> **What the task asks**: Copy nothing but the lines from the one containing "Given: Click the" through the last line of the records, repeated exactly and without pictures.

> **Supplied material**:

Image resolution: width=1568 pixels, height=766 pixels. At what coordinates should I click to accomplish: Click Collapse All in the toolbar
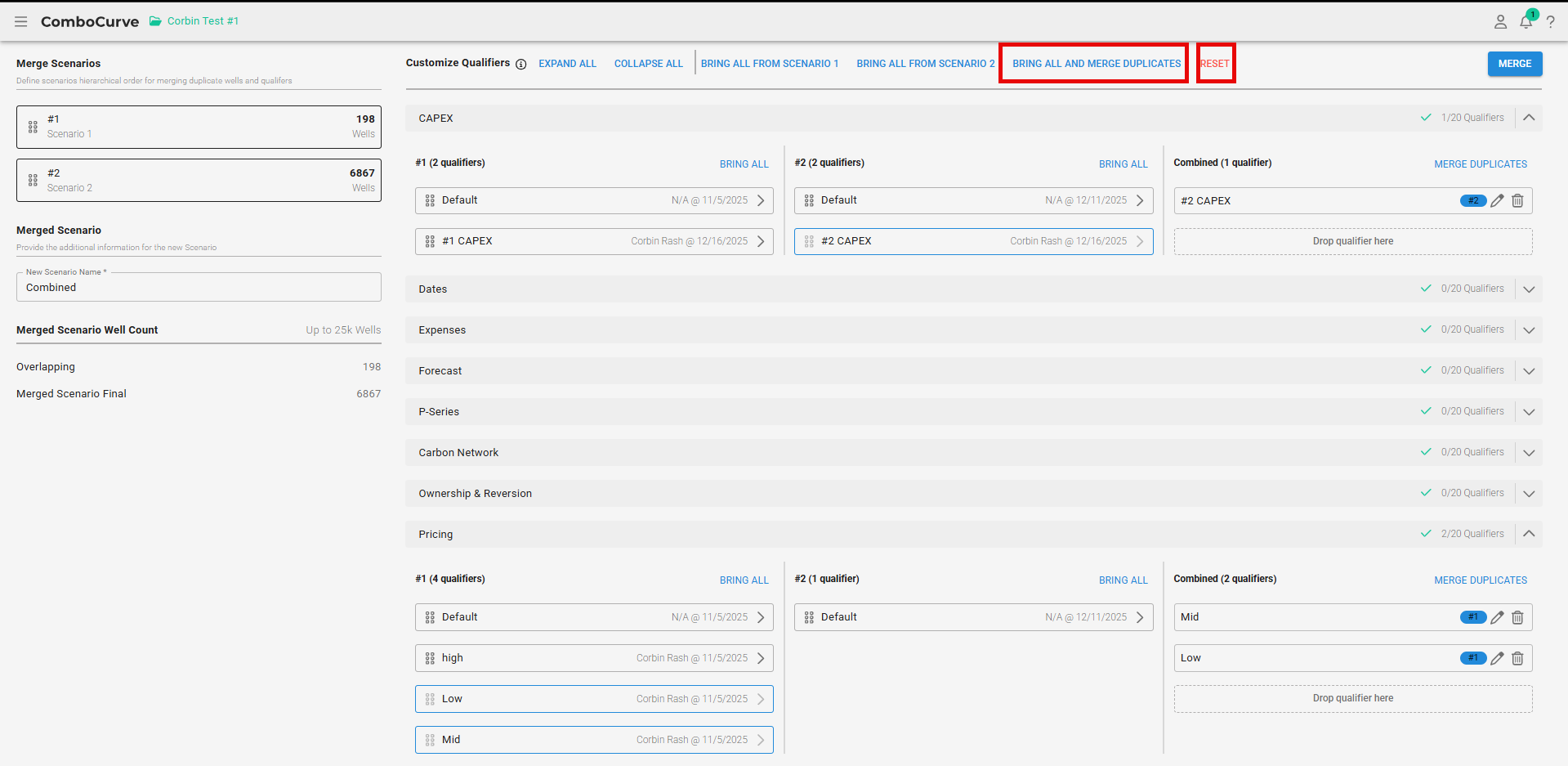[x=648, y=64]
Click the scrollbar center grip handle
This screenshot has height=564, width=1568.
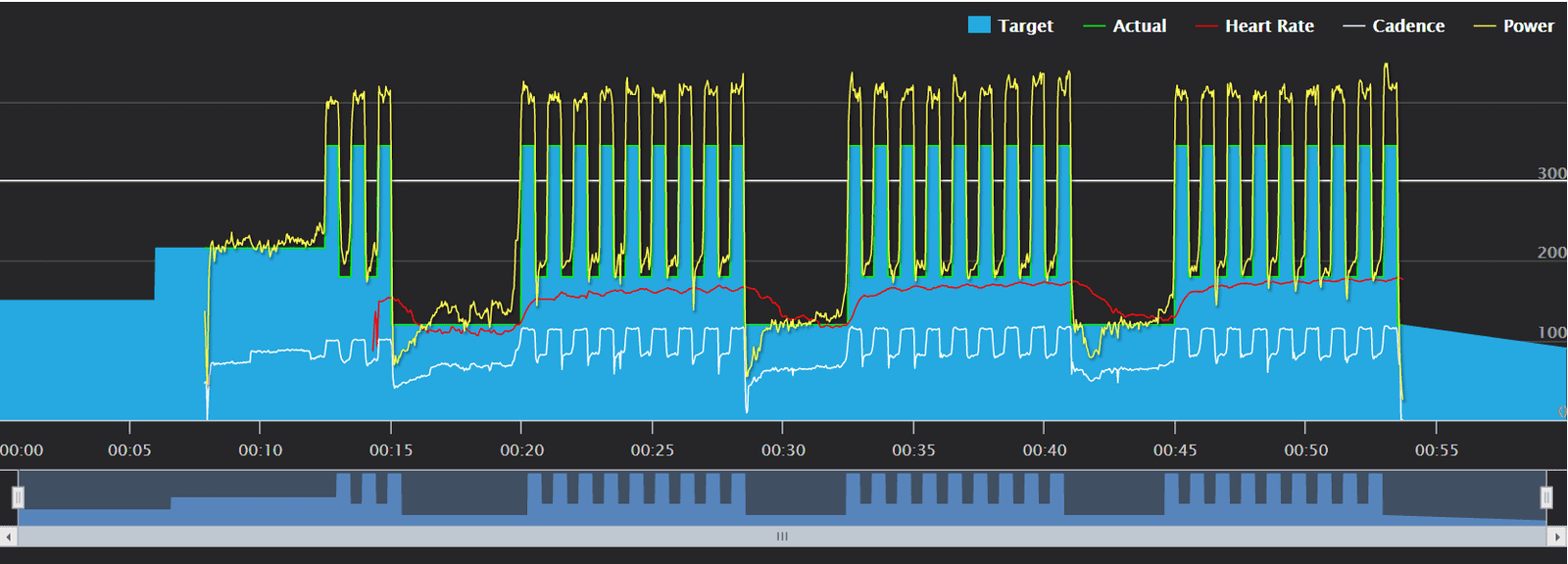782,537
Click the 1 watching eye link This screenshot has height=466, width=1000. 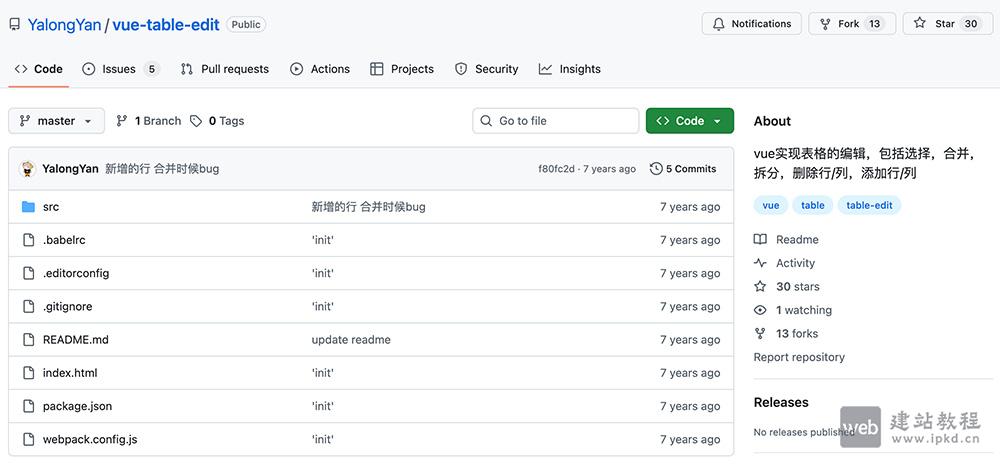[x=803, y=310]
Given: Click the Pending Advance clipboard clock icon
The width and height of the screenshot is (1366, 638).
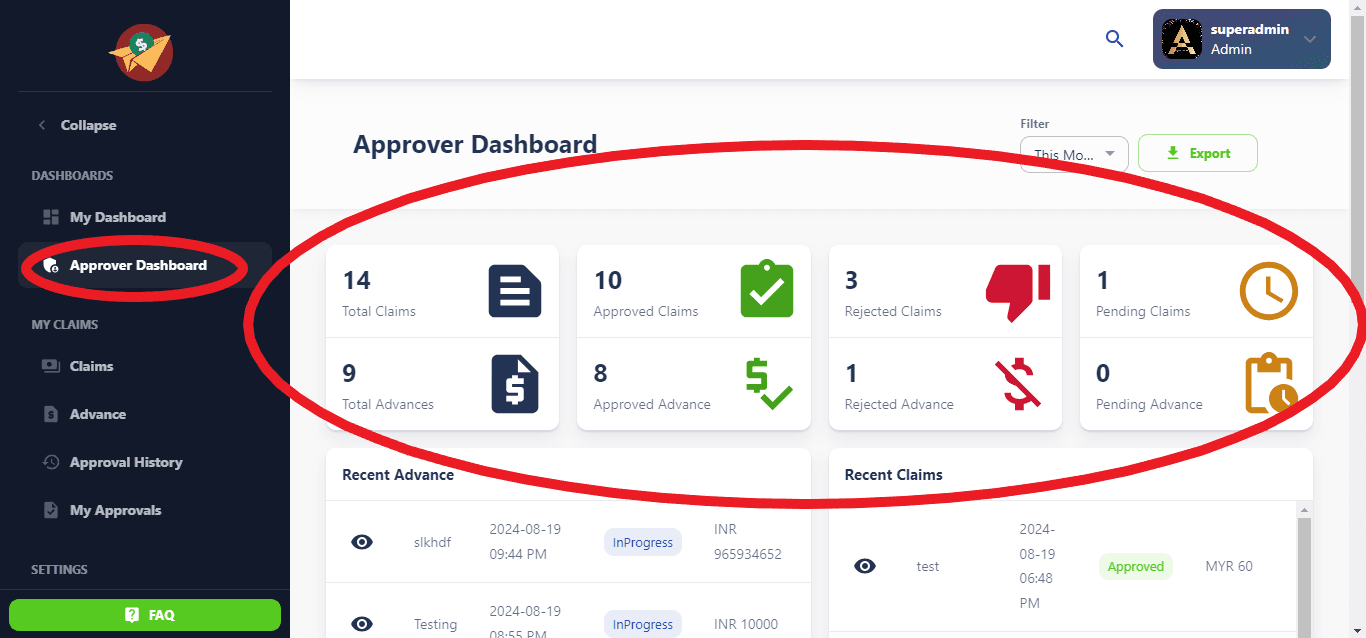Looking at the screenshot, I should click(x=1269, y=385).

> **Response to this exercise**:
Given: Click the Pending Advance clipboard clock icon
The width and height of the screenshot is (1366, 638).
Looking at the screenshot, I should click(x=1269, y=385).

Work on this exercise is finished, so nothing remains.